God Used a Blade Before He Used a Cross
Before healing became gentle, it was brutal, and somewhere in that tension, purpose was born

In the cold rooms of late 18th-century Scotland, before anesthetic softened the edge of pain, there was a sound no one forgets. Not the cry. Not the prayer. The turning. A small, hand-cranked chain. Metal teeth catching bone. A tool designed not for forests, but for flesh.
Doctors like John Aitken and James Jeffray developed what would become the earliest form of the chainsaw, not to build, but to cut through suffering. The procedure was called symphysiotomy, a desperate attempt to widen the pelvis during childbirth when both mother and child stood at the edge of death. No electricity. No sterile theatre as we know it. No soft assurances. Just urgency. Just risk. Just hope wrapped in iron.
It is uncomfortable to sit with this. It should be. Because there is something in us that recoils. It feels wrong. It feels brutal. It feels almost unthinkable that such a tool could ever have been used in such a moment. And yet, this is history, shaped by people working with limited knowledge, limited tools, and urgent need. They were not acting out of cruelty, but out of a desire to save life with what was available. Still, it remains difficult to process. There is no soft way to say it. It forces a confrontation with a truth often avoided: that sometimes, what is meant to save does not look like salvation at all. Because we prefer our healing clean. We want restoration without incision. We want God to fix things without touching the place that hurts. But history refuses to lie to us. The first version of what we now casually associate with cutting wood was born in a moment where pain and mercy held hands.

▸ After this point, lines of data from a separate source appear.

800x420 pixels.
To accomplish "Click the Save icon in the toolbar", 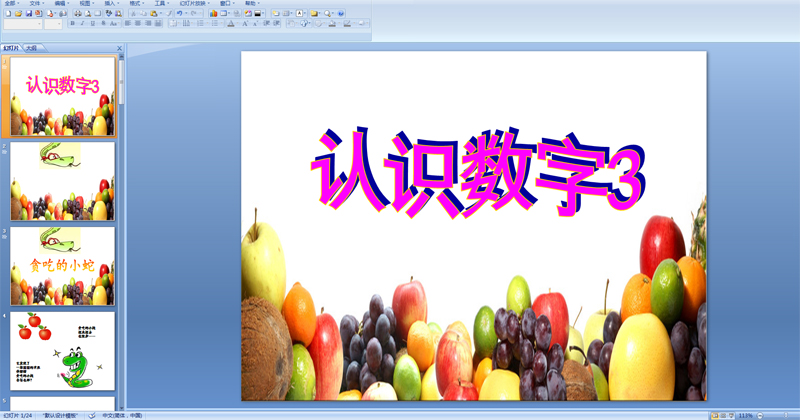I will pyautogui.click(x=29, y=13).
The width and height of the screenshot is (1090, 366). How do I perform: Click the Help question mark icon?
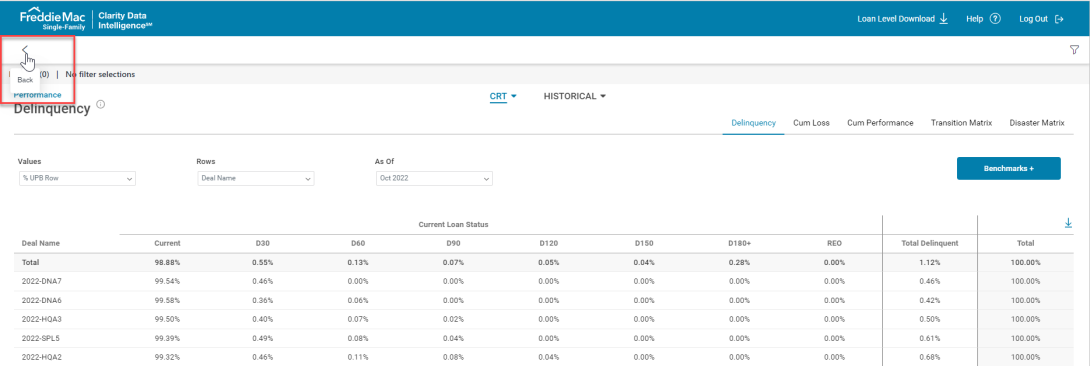(x=995, y=19)
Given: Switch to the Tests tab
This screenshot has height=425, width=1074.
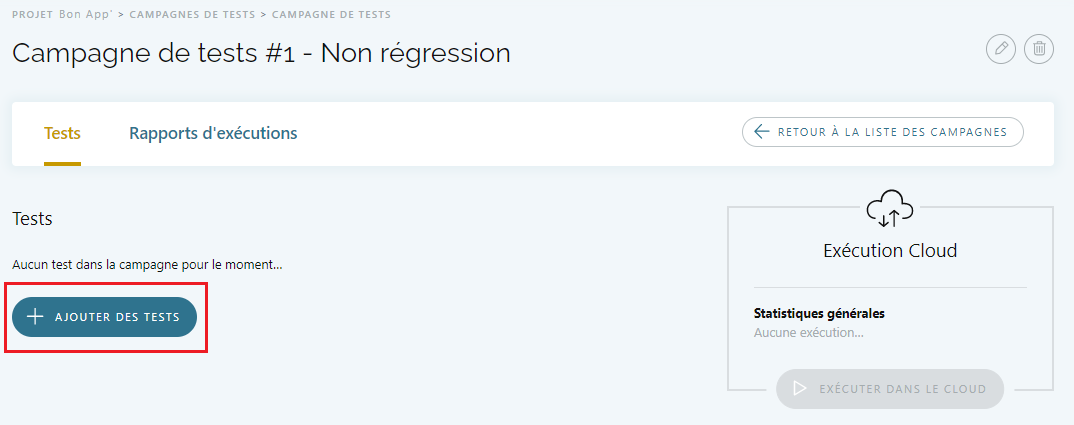Looking at the screenshot, I should [62, 133].
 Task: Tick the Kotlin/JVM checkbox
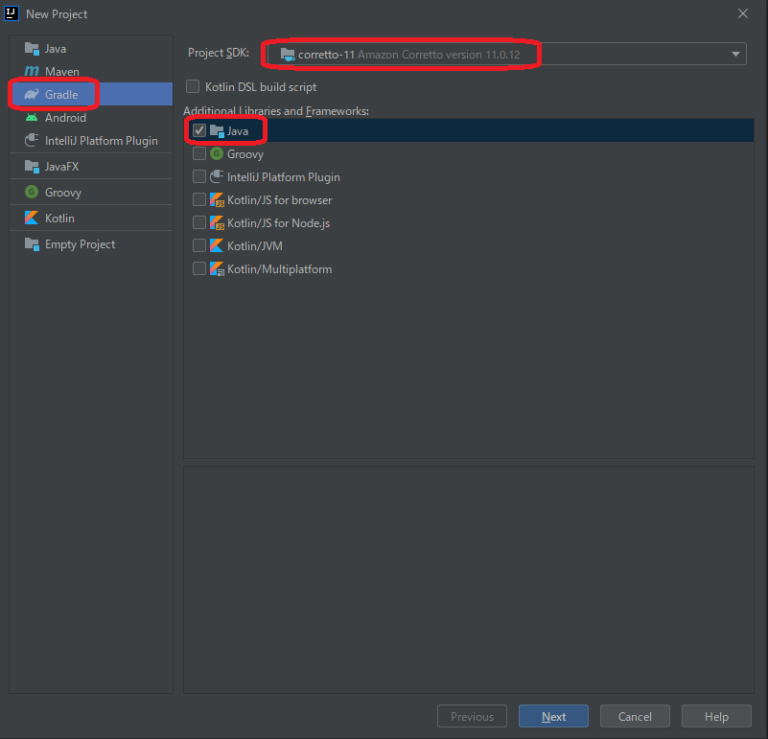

There is something deeply unsettling here, and deeply familiar. Because if you are honest, you have heard that sound before. Not metal on bone, but pressure on the soul. Moments where life did not gently guide you, it cut you open. Moments that did not feel like love, but later refused to leave you unchanged. And we ask, quietly or loudly: How can something so painful possibly be part of anything good?

The truth is not soft. God does not waste pain. But He also does not always prevent the blade. That is the part few people preach. We celebrate the promise: “All things work together for good…” (Romans 8:28). But we skip the process that makes it true. Sometimes, things must be cut before they can be carried. Sometimes, something must be opened before it can be healed.
Even in Scripture, healing is not always gentle. The cross was not gentle. It was wood, nails, and breath leaving a body in slow motion. And yet, it became the greatest act of restoration the world has ever known.
Here is the quiet shift. The same concept, the same motion, the same force… moved from a surgical room to forests and fields, to building homes, shaping land, creating shelter. What once cut bone now cuts timber. What once felt like destruction now makes way for construction.
And somewhere in that transition is your story. You are not standing in the surgery anymore, even if it still feels like it. Time has moved. God has moved, even when you didn’t feel it. That moment that broke you, that betrayal, that delay, that season that made no sense, it may not have been the end. It may have been the tool being formed.
Here is where it softens. Because God is not standing over you with a blade. He is the one who stayed in the room, the one who did not walk away when it was messy, the one who sees not just what was cut, but what can still be built.
“He heals the brokenhearted and binds up their wounds.” — Psalm 147:3.
Not ignores them. Not rushes past them. Binds them. Carefully. Deliberately. Like someone who understands both pain and purpose.
And just for a moment, allow yourself to smile at this strange truth: a tool once used in one of the most intense moments of human pain is now used to build homes, carve beauty, and shape the world. If that can be repurposed, so can you.
So today, do not ask only, “Why did this happen?” Ask something more dangerous. More hopeful. What is this becoming? Because God has never been limited to the original purpose of a thing, not a tool, not a moment, not even your worst day.
Today, walk with this:
You may have felt the cut, but you are not the wound. You are what God is building after it.